RCA – Une mission conjointe UA-ONU pour tenter de relancer le processus de paix

Une mission conjointe de l’ONU et de l’Union africaine est arrivée mardi en Centrafrique pour tenter de relancer le dialogue entre le gouvernement et les groupes armés sous les auspices de l’Initiative africaine.

Le chef du Département des opérations de maintien de paix de l’ONU, Jean-Pierre Lacroix, et le commissaire de l’Union africaine à la paix et à la sécurité, Smaïl Chergui, ont entamé une visite de trois jours à Bangui. Ils sont accompagnés d’un représentant de la Communauté économique des Etats de l’Afrique centrale (CEEAC) ainsi que de plusieurs chefs de la diplomatie des pays de la région.

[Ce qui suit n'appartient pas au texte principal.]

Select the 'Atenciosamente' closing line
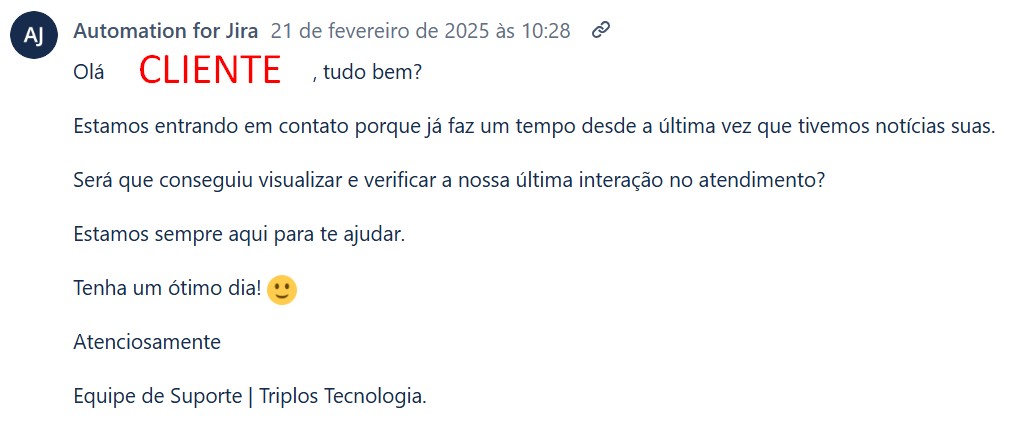The height and width of the screenshot is (422, 1020). pos(147,342)
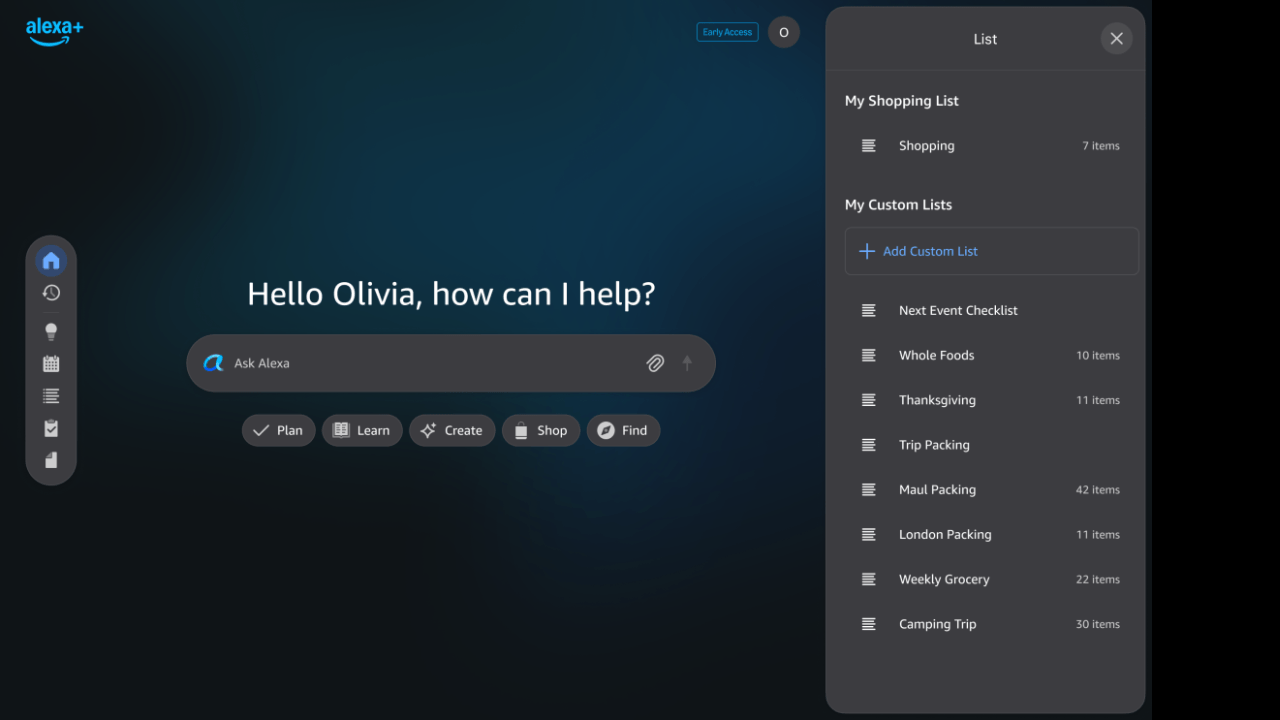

Concurrence d’une initiative russe, problèmes de financement, difficultés au sein de la facilitation… Les obstacles se sont multipliés au cours des derniers mois et ils ont pratiquement mis au point mort l’Initiative africaine.

La mission conjointe associant l’ONU et l’Union africaine en République centrafricaine a lieu après un intense ballet diplomatique dans la région et une rencontre de haut niveau sur la RCA qui s’est tenue il y a trois mois à New York, en marge de l’Assemblée générale. Les participants avaient alors souligné que « l’Initiative africaine devait rester l’unique cadre pour le processus de paix dans le pays ».

Un diplomate estime que tous ces problèmes sont en train de trouver solution. C’est donc pour lui « le bon moment pour relancer un processus en panne, mais très attendu du côté de Bangui ».

« Le gouvernement estime que ce processus doit être accéléré », a lancé son porte-parole Ange Maxime Kazagui. Mais surtout, les autorités attendent de cette visite que la date, le lieu et le format des discussions soient fixés, précise-t-il.

« Cela sera le gouvernement face aux groupes armés », martèle le porte-parole gouvernemental. La classe politique et la société civile « auront l’opportunité de donner leur avis pendant les négociations, sans être dans les négociations ».

L’un des principaux opposants centrafricains rappelle de son côté qu’après deux ans de face-à-face entre le gouvernement et les mouvements armés, ceux-ci occupent 80 % du territoire et sont de plus en plus actifs. Anicet-Georges Dologuelé estime donc que le pouvoir a échoué et doit désormais associer à ce dialogue toutes les forces vives de la nation.